A review and evaluation of the State’s performance will be conducted by the Commonwealth in conjunction with the State and in consultation with the State Planning Group at the end of each financial year. As part of the review, States will develop performance targets for the following year/s based on the previous year’s results. Agreement on the performance targets will be generally subject to the approval of Minister/s and in consultation with the State Planning Groups.
The Commonwealth contribution in funding the database and various surveys acknowledges that the evaluation may be of more relevance to the Commonwealth than some of the other Stakeholders. The Commonwealth has an interest in assessing the program outcomes and processes in meeting its own evaluation regimes and for the evaluation of the overall AAA package.
NOTES ON CLAUSES
Clause 1 - Short title
This Clause gives a short title by which the Act may be cited.
Clause 2 - Commencement
This Clause indicates when the Act will commence. The Act will commence on receiving Royal Assent, except in the instances of Items 11 and 12, which have effect subject to the commencement of the Public Service Act 1998 .
Clause 3 - Schedules
This Clause provides that the Acts referred to in the Schedules are amended as set out in the Schedules and the other items in the Schedules have effect according to their terms.
Schedule 1: Amendment of the Rural Adjustment Act 1992
Item 1: Title
This item alters the title of the Act to be an Act relating to rural adjustment.
Item 2: Section 4
This item inserts a definition of the Farm Business Improvement Program
Item 3: Section 4
This item clarifies that the State component of the Rural Adjustment Scheme operates under Part 3 of the Act.
Item 4: Part 3 (heading)
This item repeals the heading of Part 3 and substitutes a new heading.

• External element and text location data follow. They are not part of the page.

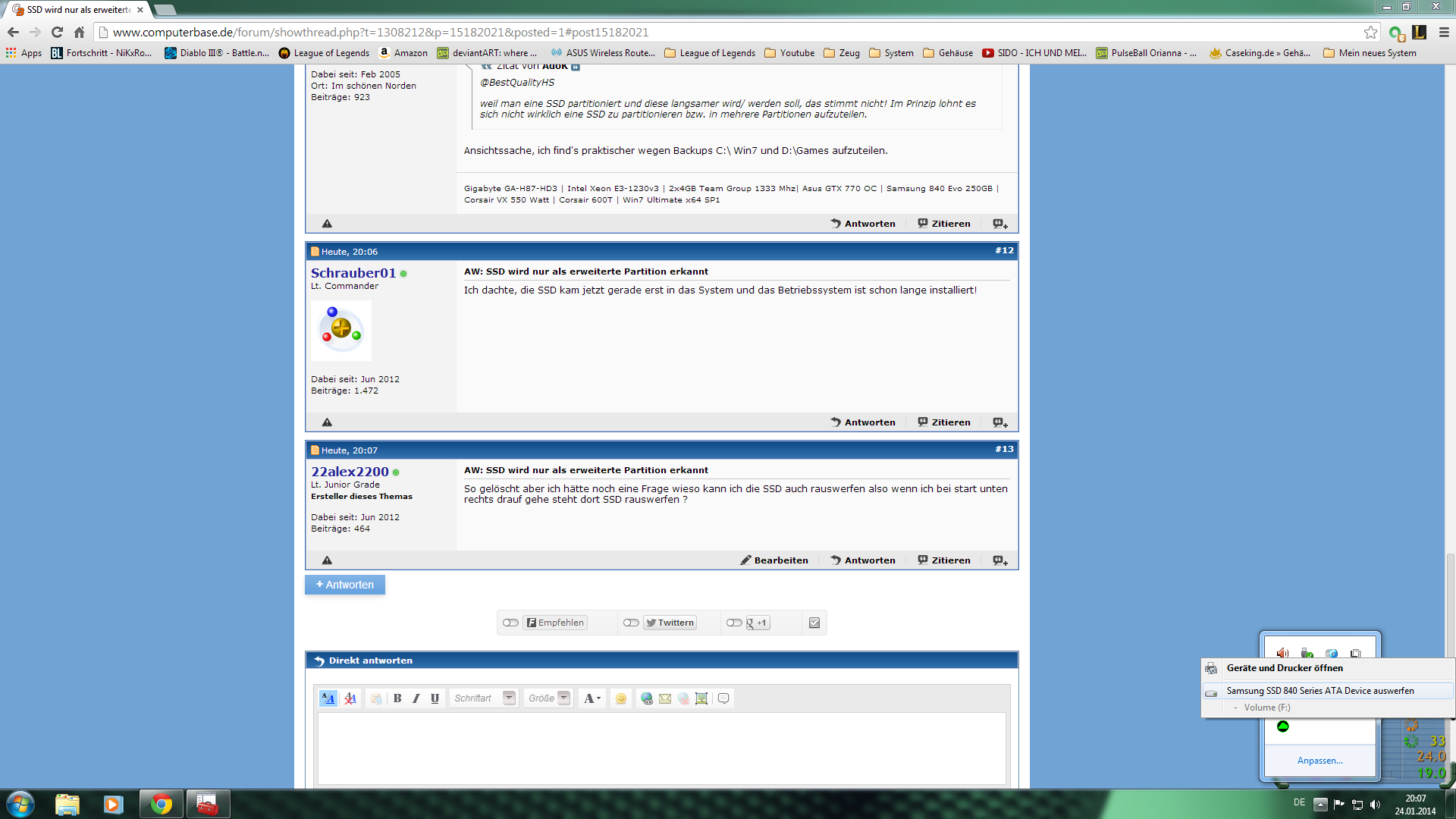Select Samsung SSD 840 Series auswerfen

[1320, 691]
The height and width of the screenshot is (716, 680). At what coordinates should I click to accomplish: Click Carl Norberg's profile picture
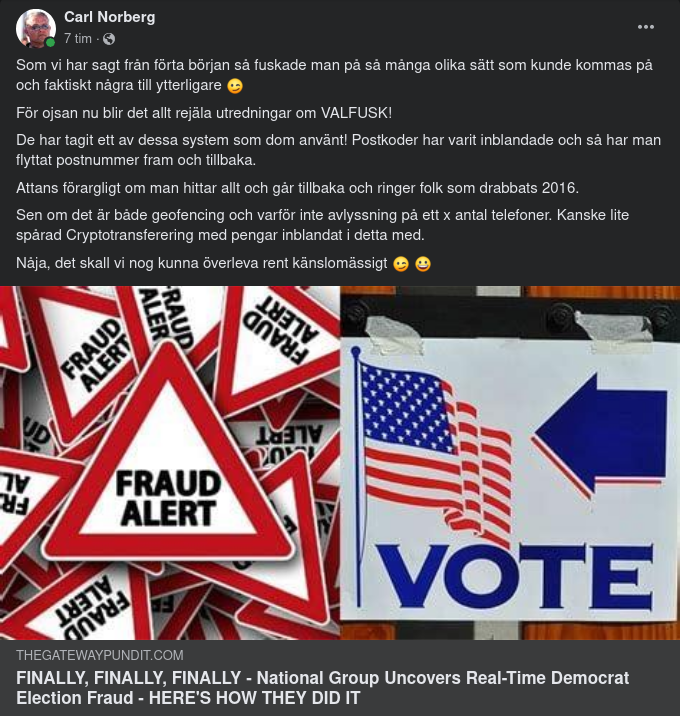coord(36,28)
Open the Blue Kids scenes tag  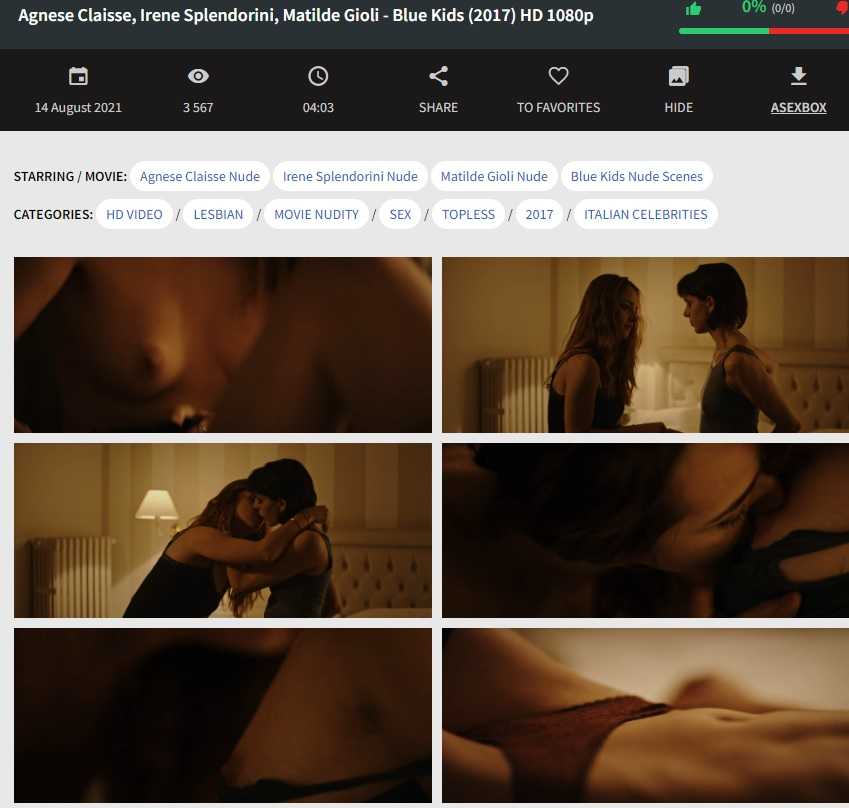click(636, 176)

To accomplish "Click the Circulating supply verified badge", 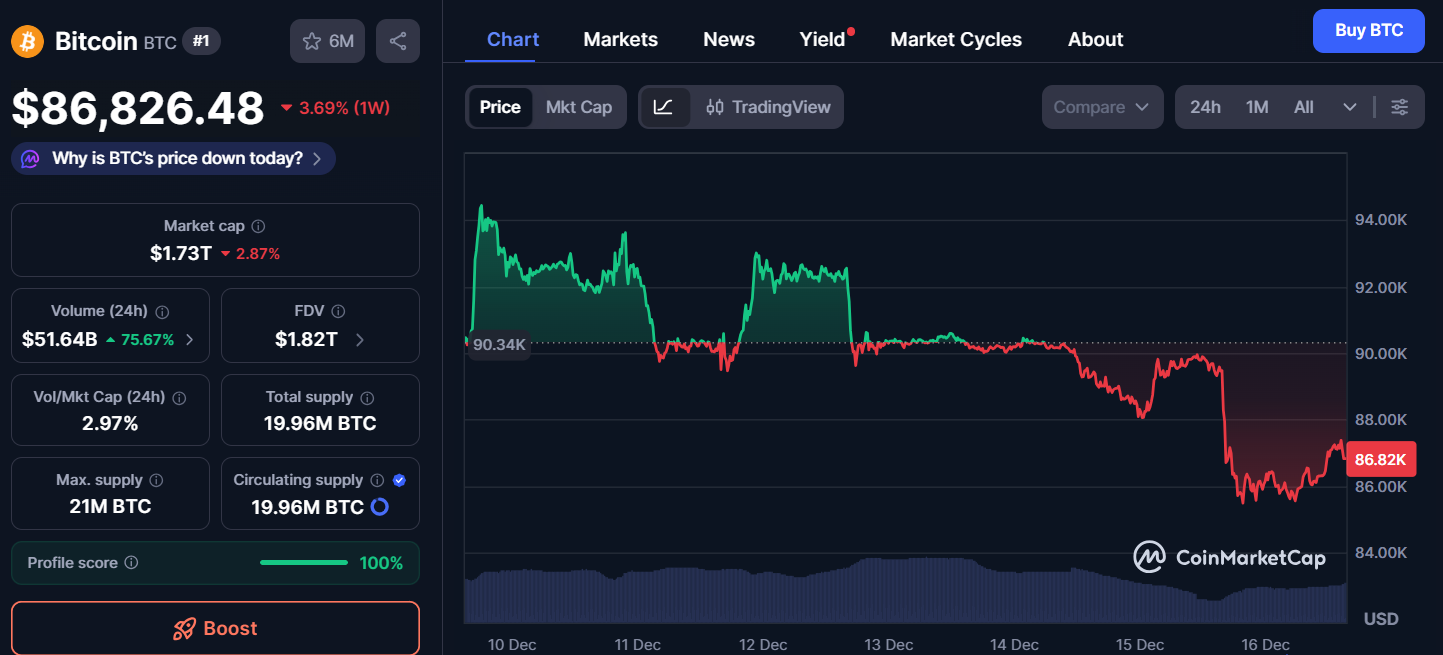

Item 5: Subsections 20A(1) and (2)
This item exempts the Farm Business Improvement Program from S.20A(1) and 20A(2), which subsections are relevant to the Rural Adjustment Scheme.
Item 6: Section 20E
This item replaces words in S21(1) to indicate this Division relates to rural adjustment other than the Farm Business Improvement Program.
Item 7: Subsection 21(1)
This item replaces words in S.21(1) to indicate this Division relates to rural adjustment other than the Farm Business Improvement Program.
Item 8: Part 4 (heading)
This item repeals the heading and substitutes a new heading.
Item 9: Part 4 - The Farm Business Improvement Program
This item inserts Part 4 concerning the Farm Business Improvement Program.
Division 1 - Agreements with persons other than States
This subsection provides that the Minister for Agriculture, Fisheries and Forestry may enter into a written agreement with a person other than a State for the purpose of making grants for purposes relating to the Farm Business Improvement Program.
This subsection provides that an agreement under this section must include certain provisions as listed in this section relevant to monitoring and evaluation.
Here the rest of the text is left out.